■ Data to process ■
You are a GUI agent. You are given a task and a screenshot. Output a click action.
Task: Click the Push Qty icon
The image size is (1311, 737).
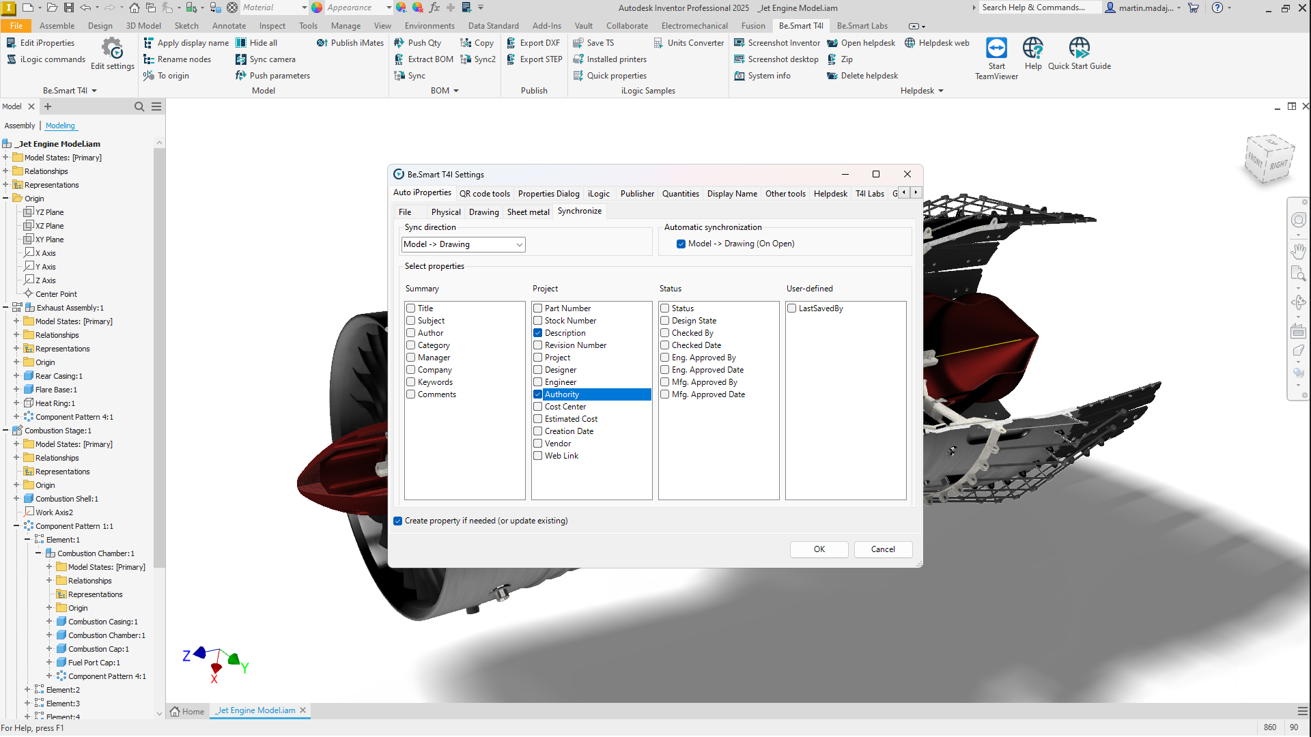pos(399,43)
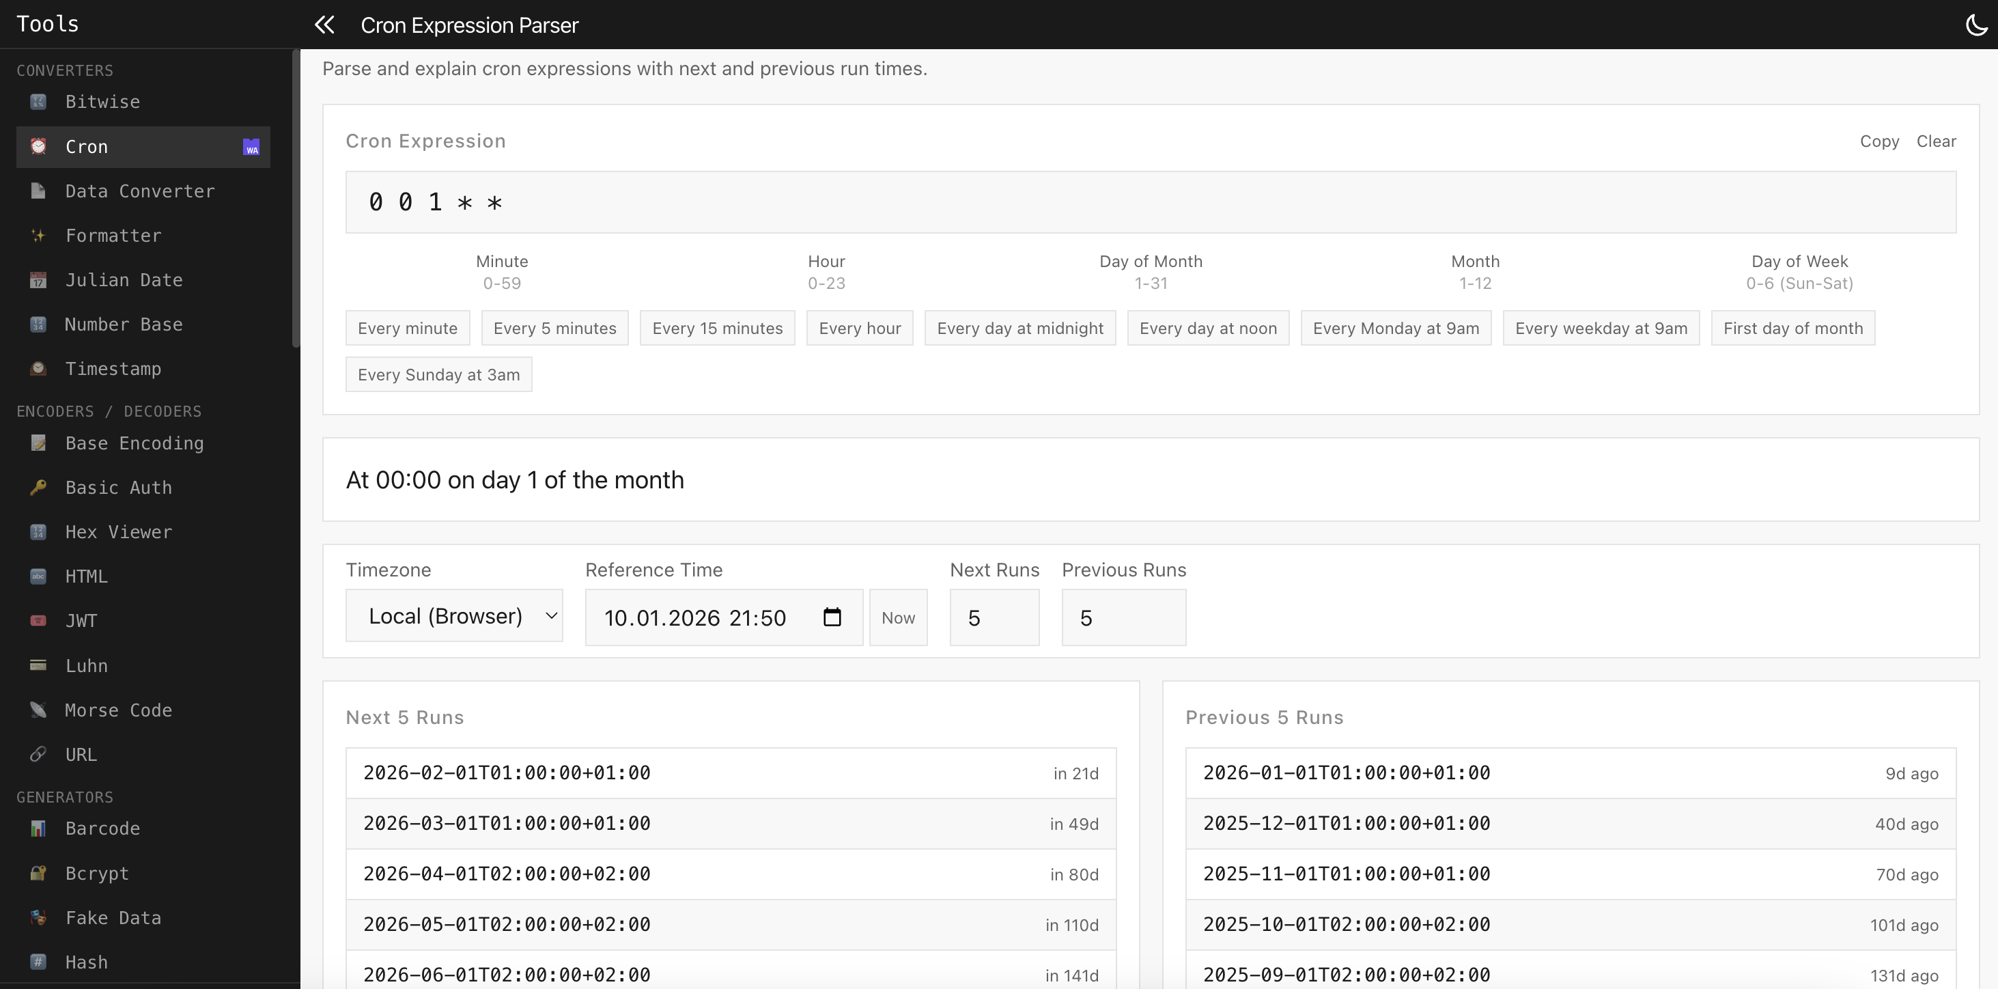Open the Hex Viewer tool
The height and width of the screenshot is (989, 1998).
coord(118,532)
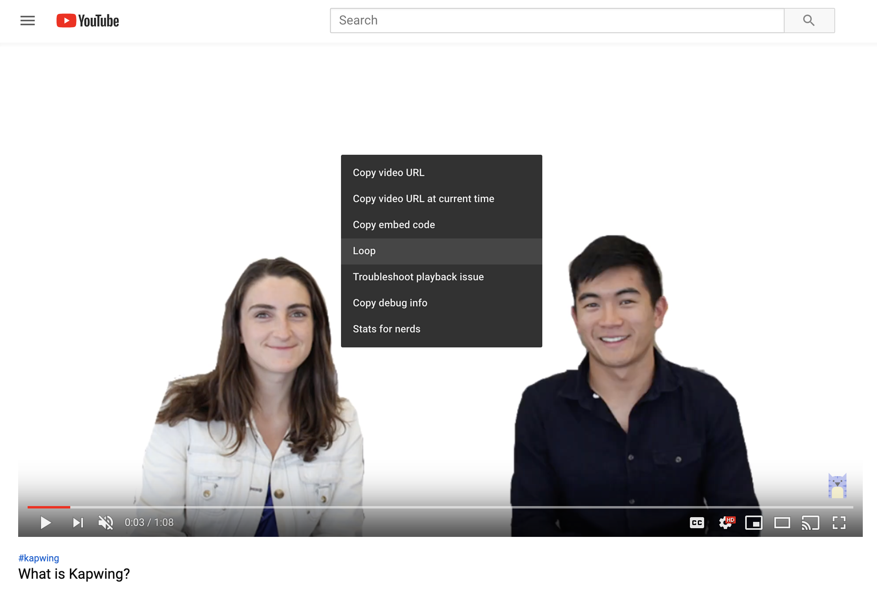Skip to next video
This screenshot has width=877, height=589.
[x=78, y=523]
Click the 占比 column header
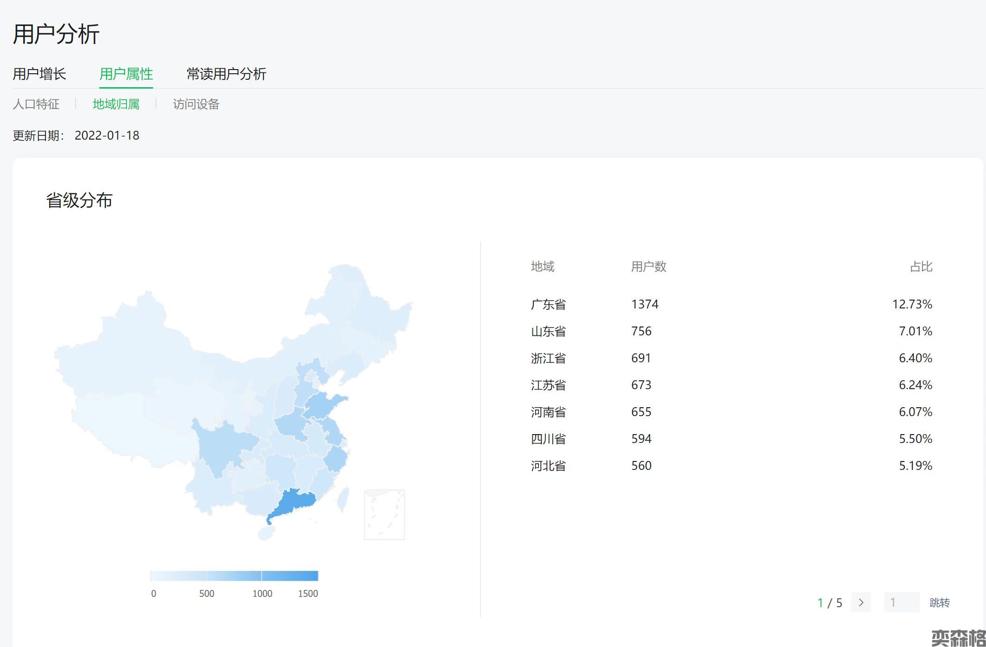 point(921,267)
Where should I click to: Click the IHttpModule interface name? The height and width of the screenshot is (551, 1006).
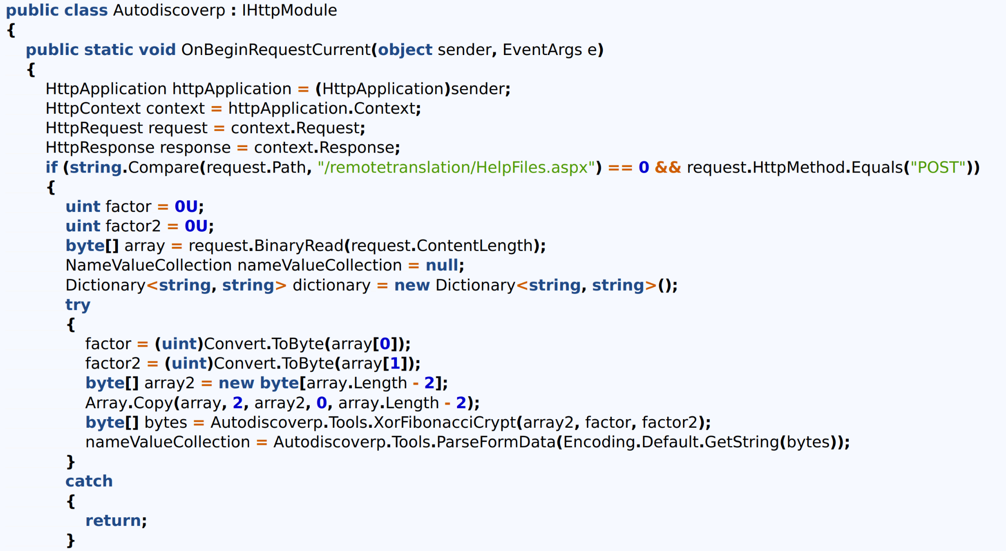(x=289, y=10)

■ Assigned task ■
Please reproduce the listing exactly, leaving out any pictures.

■ Finished task ■
You are a GUI agent. You are given a task and a screenshot. Output a click action.
Task: Click the Push Qty icon
The image size is (1311, 737).
pos(399,43)
Open the Hex Viewer tool
The height and width of the screenshot is (989, 1998).
coord(118,532)
Skip to next video
This screenshot has width=877, height=589.
[x=78, y=523]
Click the 占比 column header
 point(921,267)
Where should I click to: Click the IHttpModule interface name? The height and width of the screenshot is (551, 1006).
(x=289, y=10)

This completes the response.